The number one risk in the US and Europe was loss of customers - a stark reality for many businesses during the prolonged economic uncertainty.
However, of all the risks listed, talent was one of just two - out of 50 included in the index - where businesses feel insufficiently prepared. ‘Boosting talent retention’ was named in the survey as one of the most effective risk management actions taken by management over the last three years, highlighting just how keen businesses are to retain the staff they have.
Preparing for Risk
The risk perceptions of business leaders are in sharp contrast to those raised in the inaugural survey in 2009, in which the top three global risks were related to the liquidity crisis; cost and availability of credit, currency fluctuations and insolvency. “In all regions of the world, across all sectors, business leaders now perceive the world as an inherently riskier place,” said Hank Watkins, President of Lloyd’s America.
Despite the number and severity of risks, however, business leaders feel they are ready, saying they are more than adequately prepared for 48 out of the 50 risks in the index.

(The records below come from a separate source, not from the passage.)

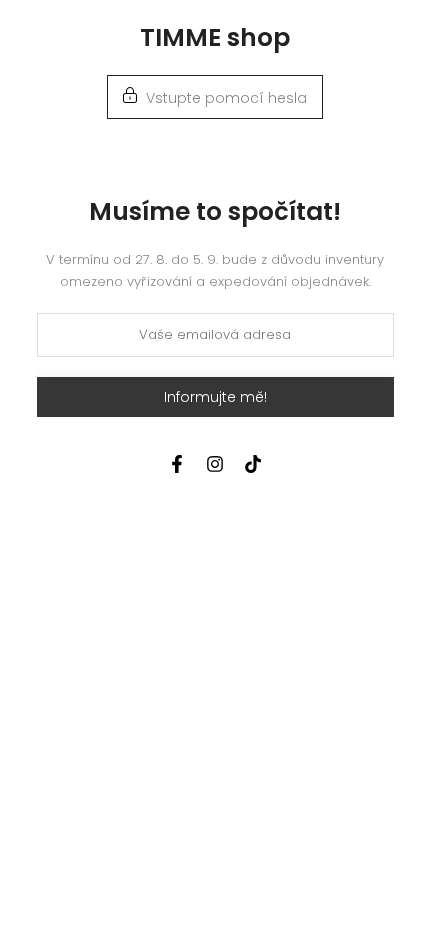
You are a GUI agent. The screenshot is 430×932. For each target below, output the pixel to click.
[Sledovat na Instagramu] (215, 464)
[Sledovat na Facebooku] (177, 464)
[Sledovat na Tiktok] (253, 464)
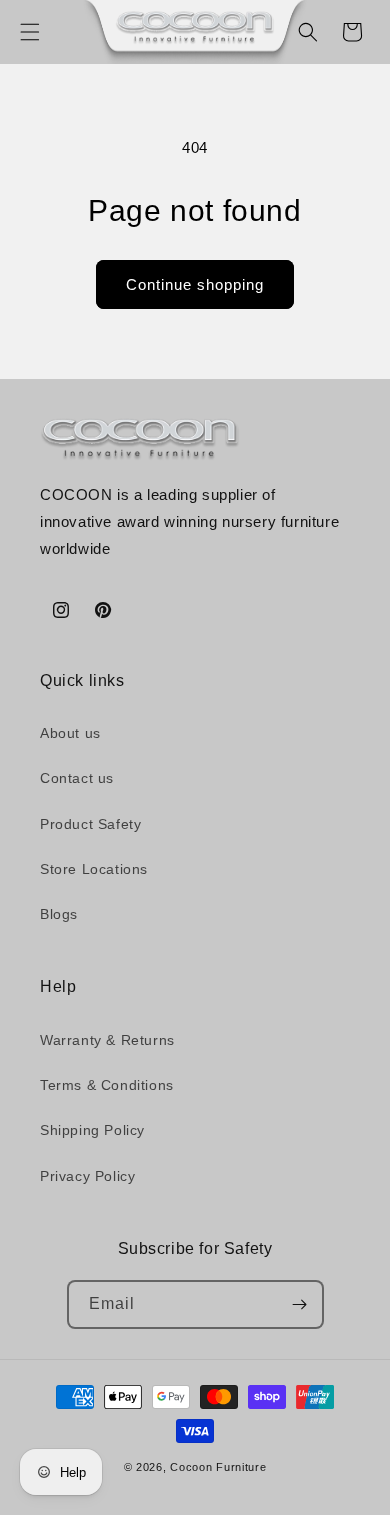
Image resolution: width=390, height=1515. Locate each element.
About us (70, 733)
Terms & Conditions (107, 1085)
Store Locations (94, 869)
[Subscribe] (300, 1304)
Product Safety (90, 824)
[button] (30, 32)
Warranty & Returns (107, 1040)
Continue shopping (195, 284)
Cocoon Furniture (218, 1467)
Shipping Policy (92, 1130)
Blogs (59, 914)
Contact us (77, 778)
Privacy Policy (87, 1176)
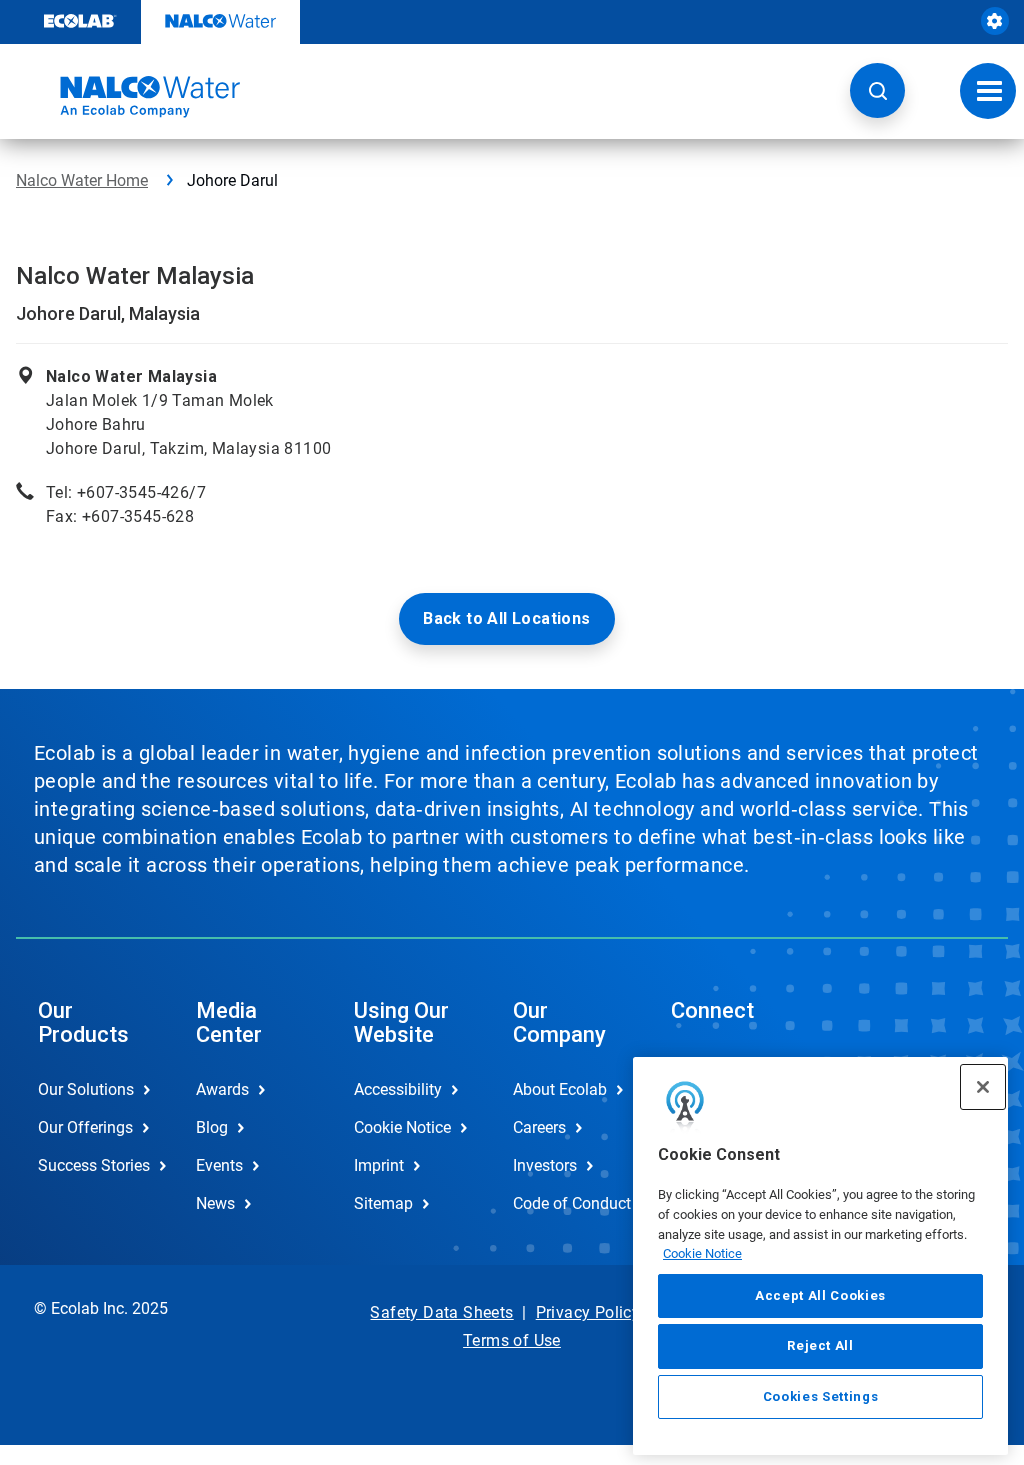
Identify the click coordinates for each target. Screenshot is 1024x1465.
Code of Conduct (571, 1203)
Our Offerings (85, 1127)
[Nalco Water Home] (128, 97)
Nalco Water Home (82, 180)
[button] (877, 90)
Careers (539, 1127)
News (215, 1203)
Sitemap (383, 1203)
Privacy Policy (588, 1312)
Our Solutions (86, 1089)
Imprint (379, 1165)
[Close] (983, 1087)
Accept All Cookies (820, 1295)
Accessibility (398, 1089)
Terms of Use (512, 1340)
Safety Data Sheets (441, 1312)
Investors (545, 1165)
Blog (212, 1127)
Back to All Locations (506, 618)
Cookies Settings (821, 1396)
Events (219, 1165)
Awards (222, 1089)
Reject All (820, 1345)
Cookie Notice (702, 1253)
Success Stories (94, 1165)
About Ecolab (560, 1089)
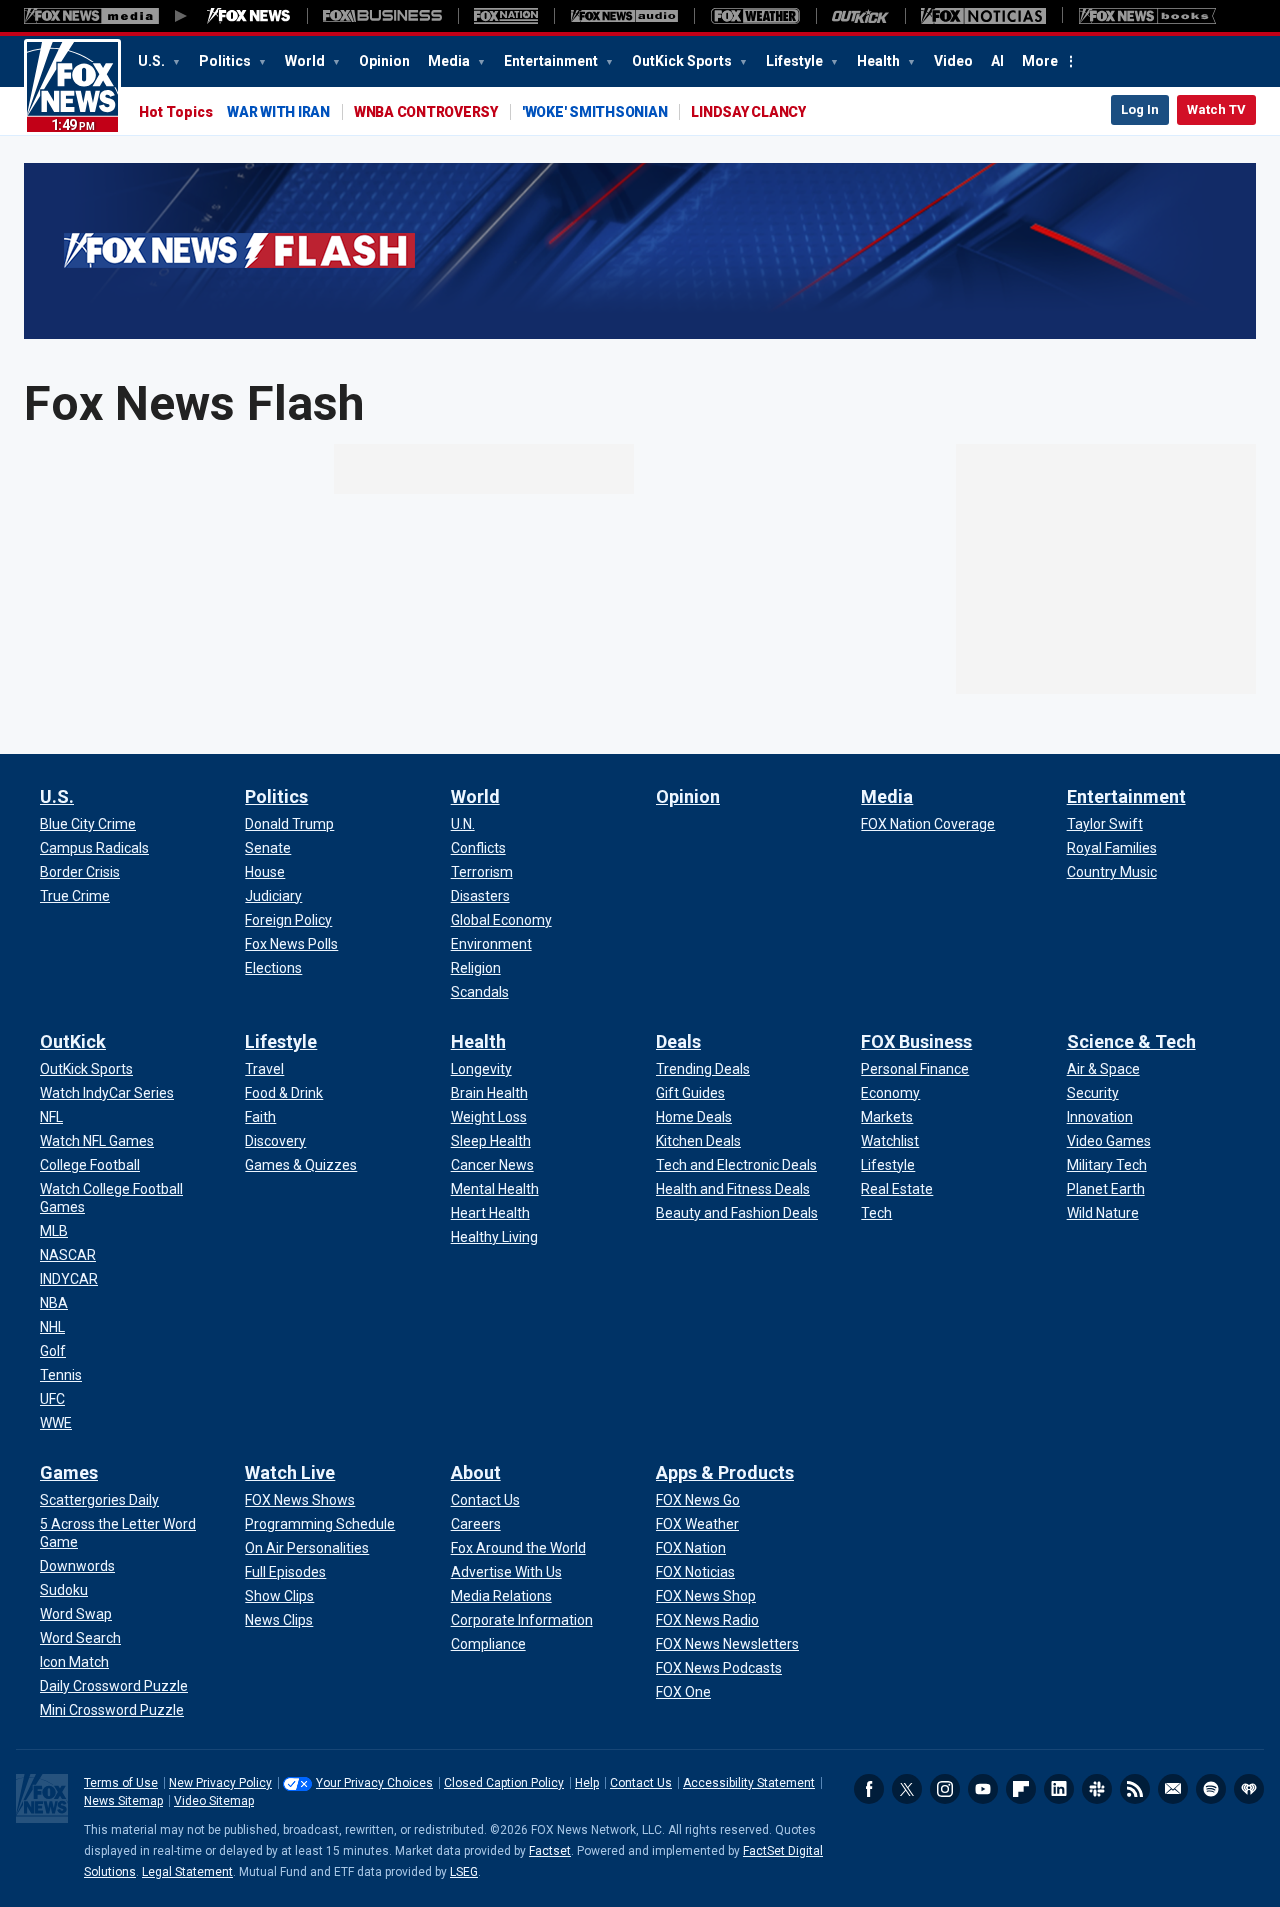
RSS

That “preparedness gap” is markedly different from 2009, when leaders said they were not adequately prepared for eight of the 40 listed risks.
When respondents were asked to identify the most effective risk management action their organization had taken over the last three years, they cited the introduction of formal risk management strategies and systems. Risk management is now one of the most important roles in the business community.
Other Survey Highlights
Loss of customers: The loss of customers who are willing or able to buy goods and services is the top-rated risk, thought to have climbed the list as a result of the austerity measures in the West and the lingering global recession, among other factors. Business leaders are cognizant that attracting and retaining customers is their best hedge against economic turmoil.
Reputational risk: Reputational risk rose to No. 3, up from No. 9 in 2009, propelled in part by a series of high-profile corporate disasters, such as the BP oil spill, and greater awareness that damage to a company’s reputation and brand can have severe economic impacts.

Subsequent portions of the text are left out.